Abstracts

Ictal Cerebral Blood Perfusion Informed Brain Connectivity Maps

Abstract number : 1.261
Submission category : 5. Neuro Imaging / 5B. Functional Imaging
Year : 2022
Submission ID : 2204198
Source : www.aesnet.org
Presentation date : 12/3/2022 12:00:00 PM
Published date : Nov 22, 2022, 05:23 AM

Authors :
Balu Krishnan, PhD – Cleveland Clinic Foundation; Simon Tousseyn, MD, PHD – Kempenhaeghe and Maastricht UMC+; Guiyun Wu, MD – Cleveland Clinic Foundation; Andreas Alexopoulos, MD, MPH – Cleveland Clinic Foundation

Rationale: Epilepsy is a disorder of brain networks. Focal epileptic seizures originate from a pathological brain area and later spread via normal or aberrant brain pathways.  Understanding cortical and sub-cortical connectivity is critical for the planning of stereo-EEG implantation and subsequent resective epilepsy surgery. While fMRI and DTI studies can provide resting-state functional and structural connectivity maps respectively, no connectivity maps exist that provide a functional association between brain regions during an epileptic seizure. Such maps can help understand the complex spatio-temporal patterns associated with seizure onset and propagation, and can further inform invasive evaluation and localization of epileptogenic zone. One of the challenges associated with generating a seizure-informed cerebral connectivity map is the difficulty in imaging seizures inside an MRI scanner. In this study, we developed an innovative approach to understanding the association between different cortical and subcortical brain regions during a seizure using the wealth of ictal single-photon-emission-computed-tomography (SPECT) images that were collected as part of the presurgical evaluation of patients with drug-resistant focal epilepsy.

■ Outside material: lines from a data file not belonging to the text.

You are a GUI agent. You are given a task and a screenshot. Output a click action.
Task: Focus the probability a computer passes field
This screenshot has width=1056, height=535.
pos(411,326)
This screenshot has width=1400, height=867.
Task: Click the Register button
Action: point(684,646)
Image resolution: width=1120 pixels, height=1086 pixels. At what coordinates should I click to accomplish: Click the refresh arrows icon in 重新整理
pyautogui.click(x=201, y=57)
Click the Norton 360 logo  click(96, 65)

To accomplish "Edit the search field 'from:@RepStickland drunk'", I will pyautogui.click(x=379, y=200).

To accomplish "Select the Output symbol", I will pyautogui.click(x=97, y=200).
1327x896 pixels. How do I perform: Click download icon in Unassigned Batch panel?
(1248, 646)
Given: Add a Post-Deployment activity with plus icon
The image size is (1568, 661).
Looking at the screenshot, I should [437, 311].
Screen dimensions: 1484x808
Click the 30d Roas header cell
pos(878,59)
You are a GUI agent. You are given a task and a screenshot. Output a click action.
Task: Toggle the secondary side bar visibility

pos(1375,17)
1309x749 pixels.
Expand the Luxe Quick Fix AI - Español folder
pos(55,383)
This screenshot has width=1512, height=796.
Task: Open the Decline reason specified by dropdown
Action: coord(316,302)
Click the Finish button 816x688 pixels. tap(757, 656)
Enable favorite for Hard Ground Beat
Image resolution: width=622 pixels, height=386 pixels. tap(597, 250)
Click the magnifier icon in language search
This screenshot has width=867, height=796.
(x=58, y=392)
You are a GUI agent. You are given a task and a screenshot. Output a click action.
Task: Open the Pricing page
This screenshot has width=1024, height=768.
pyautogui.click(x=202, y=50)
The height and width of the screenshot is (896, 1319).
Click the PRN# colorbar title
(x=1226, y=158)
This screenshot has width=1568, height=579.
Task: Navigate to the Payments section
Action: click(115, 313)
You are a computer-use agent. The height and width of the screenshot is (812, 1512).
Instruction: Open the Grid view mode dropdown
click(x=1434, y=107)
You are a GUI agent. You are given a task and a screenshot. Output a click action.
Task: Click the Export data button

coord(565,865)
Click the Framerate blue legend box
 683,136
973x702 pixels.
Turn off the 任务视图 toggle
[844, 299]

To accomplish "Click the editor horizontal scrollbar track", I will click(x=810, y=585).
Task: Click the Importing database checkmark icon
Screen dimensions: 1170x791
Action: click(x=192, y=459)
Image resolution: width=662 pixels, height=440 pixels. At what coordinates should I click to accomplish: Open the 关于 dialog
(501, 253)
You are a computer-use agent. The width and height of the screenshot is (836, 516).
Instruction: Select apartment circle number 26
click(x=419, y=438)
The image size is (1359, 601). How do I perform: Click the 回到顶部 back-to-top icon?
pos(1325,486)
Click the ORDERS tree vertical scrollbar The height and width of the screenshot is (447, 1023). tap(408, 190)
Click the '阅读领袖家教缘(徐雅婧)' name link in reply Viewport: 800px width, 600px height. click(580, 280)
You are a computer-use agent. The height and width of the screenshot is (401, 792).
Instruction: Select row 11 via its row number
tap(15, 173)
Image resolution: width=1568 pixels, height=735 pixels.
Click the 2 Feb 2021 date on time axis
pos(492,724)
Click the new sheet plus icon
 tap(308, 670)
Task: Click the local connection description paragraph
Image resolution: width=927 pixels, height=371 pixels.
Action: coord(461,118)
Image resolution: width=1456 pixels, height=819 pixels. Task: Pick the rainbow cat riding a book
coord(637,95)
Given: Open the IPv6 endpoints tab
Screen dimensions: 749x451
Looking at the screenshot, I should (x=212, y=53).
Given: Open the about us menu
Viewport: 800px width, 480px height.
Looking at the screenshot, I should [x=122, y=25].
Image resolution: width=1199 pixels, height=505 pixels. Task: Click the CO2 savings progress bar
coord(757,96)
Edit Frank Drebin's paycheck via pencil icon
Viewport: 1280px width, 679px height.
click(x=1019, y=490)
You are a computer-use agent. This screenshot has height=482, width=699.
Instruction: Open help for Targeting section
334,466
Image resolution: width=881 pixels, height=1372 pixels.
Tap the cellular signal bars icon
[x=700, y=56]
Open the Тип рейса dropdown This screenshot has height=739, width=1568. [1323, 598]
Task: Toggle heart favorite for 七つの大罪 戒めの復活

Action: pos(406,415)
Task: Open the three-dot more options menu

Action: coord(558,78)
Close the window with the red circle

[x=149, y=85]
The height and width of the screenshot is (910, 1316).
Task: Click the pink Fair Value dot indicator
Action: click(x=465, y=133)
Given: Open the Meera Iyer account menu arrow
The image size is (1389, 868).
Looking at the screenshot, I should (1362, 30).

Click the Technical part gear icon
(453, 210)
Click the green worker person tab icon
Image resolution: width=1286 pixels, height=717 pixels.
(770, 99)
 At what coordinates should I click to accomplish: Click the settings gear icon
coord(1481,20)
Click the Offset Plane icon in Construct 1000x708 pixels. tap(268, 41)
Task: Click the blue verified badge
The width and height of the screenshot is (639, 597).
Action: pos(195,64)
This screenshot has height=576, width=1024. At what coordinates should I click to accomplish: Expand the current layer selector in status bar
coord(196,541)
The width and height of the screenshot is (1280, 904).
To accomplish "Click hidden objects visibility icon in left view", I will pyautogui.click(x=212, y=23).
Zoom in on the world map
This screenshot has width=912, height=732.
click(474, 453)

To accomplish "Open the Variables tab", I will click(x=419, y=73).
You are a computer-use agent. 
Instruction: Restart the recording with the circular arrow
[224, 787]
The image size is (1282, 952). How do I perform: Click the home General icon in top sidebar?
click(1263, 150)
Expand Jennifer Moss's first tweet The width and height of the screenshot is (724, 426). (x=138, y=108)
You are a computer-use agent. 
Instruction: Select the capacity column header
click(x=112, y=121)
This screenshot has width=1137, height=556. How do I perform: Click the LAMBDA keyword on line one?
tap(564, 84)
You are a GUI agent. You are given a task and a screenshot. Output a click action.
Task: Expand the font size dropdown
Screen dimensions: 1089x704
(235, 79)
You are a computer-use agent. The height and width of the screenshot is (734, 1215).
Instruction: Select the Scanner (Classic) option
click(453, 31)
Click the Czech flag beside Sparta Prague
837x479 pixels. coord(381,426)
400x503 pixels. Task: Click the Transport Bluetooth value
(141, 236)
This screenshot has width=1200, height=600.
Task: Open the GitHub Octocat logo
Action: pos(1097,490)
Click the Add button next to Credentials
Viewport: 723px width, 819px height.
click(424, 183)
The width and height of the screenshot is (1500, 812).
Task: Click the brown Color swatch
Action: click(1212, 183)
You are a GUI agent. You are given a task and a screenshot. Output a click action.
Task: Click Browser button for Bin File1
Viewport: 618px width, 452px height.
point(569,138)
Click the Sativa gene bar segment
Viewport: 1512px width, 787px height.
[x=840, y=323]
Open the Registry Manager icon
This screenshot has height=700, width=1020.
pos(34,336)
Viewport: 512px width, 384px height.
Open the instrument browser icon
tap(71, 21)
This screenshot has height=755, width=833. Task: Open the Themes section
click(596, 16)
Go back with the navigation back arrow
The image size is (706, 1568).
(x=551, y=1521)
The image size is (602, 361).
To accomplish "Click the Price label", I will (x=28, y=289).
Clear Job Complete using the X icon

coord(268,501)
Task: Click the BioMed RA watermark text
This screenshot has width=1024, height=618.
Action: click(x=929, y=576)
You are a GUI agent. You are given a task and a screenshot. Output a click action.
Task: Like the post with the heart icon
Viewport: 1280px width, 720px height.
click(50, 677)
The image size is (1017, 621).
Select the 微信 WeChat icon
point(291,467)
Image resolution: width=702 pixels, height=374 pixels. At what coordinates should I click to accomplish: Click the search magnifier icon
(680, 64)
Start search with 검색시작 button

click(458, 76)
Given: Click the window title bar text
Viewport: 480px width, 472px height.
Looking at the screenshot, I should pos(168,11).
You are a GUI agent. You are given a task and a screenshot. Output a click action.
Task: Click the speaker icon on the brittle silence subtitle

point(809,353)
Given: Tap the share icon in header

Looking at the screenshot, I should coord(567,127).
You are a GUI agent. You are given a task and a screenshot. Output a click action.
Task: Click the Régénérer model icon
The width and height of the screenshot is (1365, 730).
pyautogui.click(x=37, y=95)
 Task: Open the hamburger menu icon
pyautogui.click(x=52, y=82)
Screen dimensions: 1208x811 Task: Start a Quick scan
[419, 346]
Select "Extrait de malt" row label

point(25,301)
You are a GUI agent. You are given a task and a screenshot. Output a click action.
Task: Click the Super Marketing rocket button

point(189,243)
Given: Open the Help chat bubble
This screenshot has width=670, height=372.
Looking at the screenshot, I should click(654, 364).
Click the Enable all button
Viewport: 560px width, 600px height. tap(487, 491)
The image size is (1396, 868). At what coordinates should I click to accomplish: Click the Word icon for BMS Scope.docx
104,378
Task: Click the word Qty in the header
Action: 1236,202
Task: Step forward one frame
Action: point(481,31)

Methods: Ictal SPECT data for this study was derived from clinical recordings obtained between 2015 and 2018 and also underwent invasive evaluation using stereo-EEG. We excluded patients with prior epilepsy surgery and those who had a postictal rather than ictal SPECT injection. First, we performed cortical reconstruction of the patient's MRI using brainsuite and then parcellated the MRI using the USC brain atlas. Second, we subtracted the interictal SPECT from ictal SPECT using techniques described in Krishnan et al to generate an ictal perfusion map (Krishnan et. al, 2021). Third, for every patient, we extracted the average ictal SPECT perfusion z-score for every parcel. Finally, we estimated the correlation of perfusion z-scores across patients to arrive at a connectivity map.

Results: Fifty-four patients satisfied the specific inclusion and exclusion criterion. Brainsuite-based parcellation resulted in 154 cortical and sub-cortical parcels. Figure 1 shows the 154x154 correlation matrix estimated from the perfusion z-score map across 54 patients. A red shade represents positive connectivity between a pair of parcels and a blue shade corresponds to negative connectivity. Figure 2A-B shows a representative perfusion-based connectivity map for the left and right hippocampus respectively. We estimated a similar connectivity map for all 154 brain parcels and visualized it using the circular graph.

Conclusions: Our study describes a novel approach to agglomerate and quantify information across ictal cerebral blood perfusion maps. Validation of this tool using a functional connectivity map generated using cortico-cortico evoked potentials and SEEG ictal propagation pattern can provide an objective tool to guide SEEG pre-implantation strategy, epileptogenic zone localization, and understand semiological progression during seizures.